“Exploring the National Contexts for Interprofessional Education (IPE) and Practice (IPP): An International Comparison of Forces and Factors”
This source preferred by Sarah Hean
Authors: Clark, P.
Start date: June 2014
National contexts provide unique settings for interprofessional education and practice reflecting different cultural, social, and political forces and factors. This panel is designed to address the need for international comparisons to clarify different barriers to, and facilitators of, interprofessional efforts. Comparisons are made among England, Norway, Canada, and the US.
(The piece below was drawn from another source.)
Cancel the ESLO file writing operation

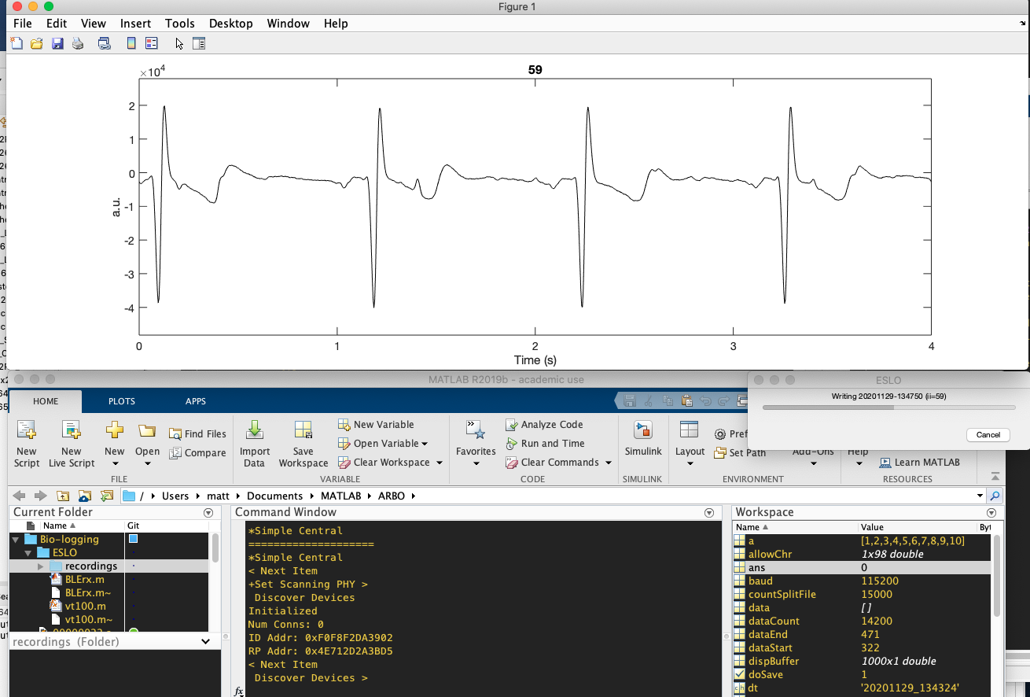click(x=988, y=434)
The World Health Organization (2010) Framework for Action on Interprofessional Education and Collaborative Practice highlights the growing importance of health and social care students and professionals learning how to work together. However, differing national contexts present very different settings for the development and implementation of new models and methods of IPE and IPP, and these various environments can provide both substantial supports and significant deterrents to their successful development and continuation.
The overall goal of this session is to begin to construct for panelists and participants an analytical framework that systematically categorizes the significant forces and factors shaping interprofessional education (IPE) and practice (IPP) at the national level. The development of a typology of these elements can facilitate the construction of a systems model to identify significant elements of national context, explore their interrelationships, and project their impacts on the development, implementation, and continuation of IPE and IPP models and programs around the world.
Methods and Interactions
This panel session will present the experience of four countries (England, Norway, Canada, and the US) with regard to factors and forces that shape contexts for both IPE and IPP. Each panelist representing a different country will be asked to respond to a standard set of questions:
1. What are the forces in your health and social care system nationally that either support or threaten IPP?
2. How do national developments and requirements in higher education (e.g., accreditation, licensure, and certification) impact the development of IPE in academic settings?
3. Who are the major players or stakeholders in your national system that are the most invested in bringing about greater IPE and IPP? What are the outcomes they hope to achieve?
4. What lessons can your national context teach others about the development and continuation of IPE and IPP efforts?
Each panelist will have 12 minutes to present their interpretation of these forces in their national setting, and then we will open the discussion among the panelists and participants. They will be invited to share their perceptions and interpretations of the factors in their own country’s context. We expect to provide sufficient time for a lively dialogue on what aspects of each setting are the most important in shaping the future of IPE and IPP. We will develop a brief written survey to be used to capture additional information, comments, and observations from each participant to be turned in at the end of the program. The results will be used to generate an ongoing examination of these issues beyond this meeting.
Following the panel discussion, participants will have:
1. An understanding of how broader health and social care forces inform and shape the national context for IPE and IPP.
2. A framework for developing methods and strategies to promote IPE and IPP based on supporting factors and forces within their own country.
We expect equal numbers of educators, clinical practitioners, researchers, and administrators in this panel session, as we include both IPE and IPP in our focus.